Напротив больницы, пройдя тополевый сквер, помещается здание почтово телеграфной конторы[80]. Здание занимает площадь 838,87 кв. саж. и выходит на три улицы. Земля, находящаяся под конторою, городская и уступлена почтово-телеграфному ведомству согласно думского постановления 15 декабря 1871 года, причем дума постановила назначить особую комиссию для наблюдения за постройкою. Постройка здания была закончена 14 декабря 1875 года, когда оно было освящено.
Первое время почтовая контора помещалась в центре города позади реального училища и театра, на том месте, где ныне находится сад дома Захо. Дом для почтовой конторы был выстроен чуть ли не во времена Неплюева и к 1835 году представлял из себя[81] полную картину развалин: дом находится в самом возможном дурном состоянии — так читаем в одном из рапортов того времени: все наружные стены имеют сквозные продольные трещины, числом 13 и столь значительные, что почти каждая из них начинается от крыши и проходит до окон нижнего этажа. Судя по трещинам, стены не имеют железных связей и опасаться можно что при обыкновенно значительном стечении людей к почте, внезапное падение стен может иметь самые гибельные последствия. Почмейстер указывает графу Перовскому на невозможность оставаться в подобном здании. Конечно началась бесконечная переписка, нельзя ли сделать ремонт, здание осматривали инженеры и наконец в 40-х годах, решено было вывести контору в частное помещение, а дом продать на слом. Казалось бы, что место, как городское, должно было поступить в собственность города, но и его, и здание приобрел помещик Звенигородский. Почтовая же контора в течение тридцати слишком лет кочевала по частным квартирам. Первое время, конечно, неудобства особого не было, почта приходила два раза в неделю, почта была только на Уфу, частной корреспонденции было очень мало — и можно было найти частное здание, достаточное по размерам. Но с конца 60-х годов прошлого столетия частные квартиры оказывались недостаточными и в результате была постройка существующего здания. В 1877 году последовало учреждение городской почты, а в 1878 году появились и первые почтовые ящики на улицах, постановка ящика было целым событием для той улицы, на которой ящик ставился.
■ ■ ■ ■ ■ ■ ■
ЗАДАНИЯ ДЛЯ РАБОТЫ >>
[1] Выпишите по порядку все годы, которые в тексте об истории почтовой конторы записаны четырьмя цифрами.
[2] Продолжите текст об истории почтовой конторы, начав сразу после его последнего предложения.
■ ■ ■ ■ ■ ■ ■
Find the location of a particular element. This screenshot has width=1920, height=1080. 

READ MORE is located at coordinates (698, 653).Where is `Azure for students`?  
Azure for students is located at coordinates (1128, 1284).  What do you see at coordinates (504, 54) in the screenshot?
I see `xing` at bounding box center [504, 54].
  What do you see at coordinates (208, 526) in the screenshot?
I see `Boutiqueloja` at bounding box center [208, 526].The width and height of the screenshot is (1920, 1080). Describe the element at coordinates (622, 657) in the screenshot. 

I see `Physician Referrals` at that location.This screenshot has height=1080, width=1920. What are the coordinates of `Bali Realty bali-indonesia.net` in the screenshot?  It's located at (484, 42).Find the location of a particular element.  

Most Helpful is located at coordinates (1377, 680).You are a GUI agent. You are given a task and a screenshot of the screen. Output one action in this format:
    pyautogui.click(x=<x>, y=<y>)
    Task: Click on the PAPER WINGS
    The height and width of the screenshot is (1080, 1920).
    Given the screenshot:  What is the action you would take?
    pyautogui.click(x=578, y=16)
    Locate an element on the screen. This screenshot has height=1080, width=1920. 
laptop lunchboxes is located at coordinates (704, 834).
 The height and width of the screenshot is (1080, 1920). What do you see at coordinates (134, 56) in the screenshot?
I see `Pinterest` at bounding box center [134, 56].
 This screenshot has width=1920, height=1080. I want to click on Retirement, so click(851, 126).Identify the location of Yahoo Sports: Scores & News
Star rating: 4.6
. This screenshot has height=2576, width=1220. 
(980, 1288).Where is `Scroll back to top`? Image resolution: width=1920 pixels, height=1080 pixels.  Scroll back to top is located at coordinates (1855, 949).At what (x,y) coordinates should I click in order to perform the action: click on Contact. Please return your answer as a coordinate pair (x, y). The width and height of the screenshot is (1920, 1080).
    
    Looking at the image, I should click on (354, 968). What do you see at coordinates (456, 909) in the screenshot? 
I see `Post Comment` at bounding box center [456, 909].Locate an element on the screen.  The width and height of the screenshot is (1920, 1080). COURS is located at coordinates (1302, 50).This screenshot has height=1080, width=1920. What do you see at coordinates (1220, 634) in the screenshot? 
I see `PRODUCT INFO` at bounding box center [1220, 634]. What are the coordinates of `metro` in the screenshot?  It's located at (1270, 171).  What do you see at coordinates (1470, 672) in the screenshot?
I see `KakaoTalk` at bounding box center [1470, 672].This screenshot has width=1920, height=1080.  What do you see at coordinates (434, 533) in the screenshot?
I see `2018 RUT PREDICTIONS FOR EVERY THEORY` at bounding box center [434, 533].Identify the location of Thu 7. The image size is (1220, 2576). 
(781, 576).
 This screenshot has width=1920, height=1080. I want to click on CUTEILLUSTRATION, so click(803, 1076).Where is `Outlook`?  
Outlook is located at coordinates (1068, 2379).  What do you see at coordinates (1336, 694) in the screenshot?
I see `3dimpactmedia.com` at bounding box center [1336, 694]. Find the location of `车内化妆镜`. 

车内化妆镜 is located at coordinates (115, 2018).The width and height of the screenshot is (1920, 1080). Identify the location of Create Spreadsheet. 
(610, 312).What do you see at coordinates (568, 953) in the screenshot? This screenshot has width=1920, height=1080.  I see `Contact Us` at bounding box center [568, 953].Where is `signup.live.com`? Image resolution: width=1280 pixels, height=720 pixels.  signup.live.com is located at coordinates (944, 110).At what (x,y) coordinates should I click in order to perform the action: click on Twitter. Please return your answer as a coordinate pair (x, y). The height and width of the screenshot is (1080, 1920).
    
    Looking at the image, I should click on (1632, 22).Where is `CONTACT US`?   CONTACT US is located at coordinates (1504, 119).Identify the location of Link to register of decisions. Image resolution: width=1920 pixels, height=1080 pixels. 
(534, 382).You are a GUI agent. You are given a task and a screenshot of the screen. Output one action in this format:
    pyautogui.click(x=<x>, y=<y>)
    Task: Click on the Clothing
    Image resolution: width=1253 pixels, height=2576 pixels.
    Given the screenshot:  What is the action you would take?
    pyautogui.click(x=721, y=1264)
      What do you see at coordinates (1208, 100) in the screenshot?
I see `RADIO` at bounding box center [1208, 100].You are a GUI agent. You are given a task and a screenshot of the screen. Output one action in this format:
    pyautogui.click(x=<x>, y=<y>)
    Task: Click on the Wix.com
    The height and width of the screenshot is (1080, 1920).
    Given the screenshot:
■ ■ ■ ■ ■ ■ ■
РЕШЁННЫЕ ЗАДАНИЯ >>
[1] 1871, 1875, 1835, 1877, 1878

[2]
В 1890 и 1891 годах многие из частных лиц обращались в думу с просьбами разрешить соединение их квартир с лавками или промышленными заведениями телефонами. Городская дума давала охотно подобные разрешения. В 1892 году оренбургский полицеймейстер обратился к думе[82] с необходимостью устройства телефона между полицейскими и пожарными частями. Дума разрешила полицеймейстеру устроить за счет города телефон. Центральная станция помещалась в 3-ей полицейской части, аппараты были поставлены в караван-сарае, городской управе, квартире губернского прокурора, судебной палате и во всех полицейских и пожарных частях. При постройке телефона произошел обычный курьез — по предварительной смете постройка телефона должна была обойтись очень дешево — 1928 р. 25 к., начали строить, перерасход был сделан чуть-ли не вдвое. Такой телефон существовал до 1897 года, когда было приступлено к постройке правительственного телефона 28 марта 1898 года была произведена сдача городом своей центральной станции.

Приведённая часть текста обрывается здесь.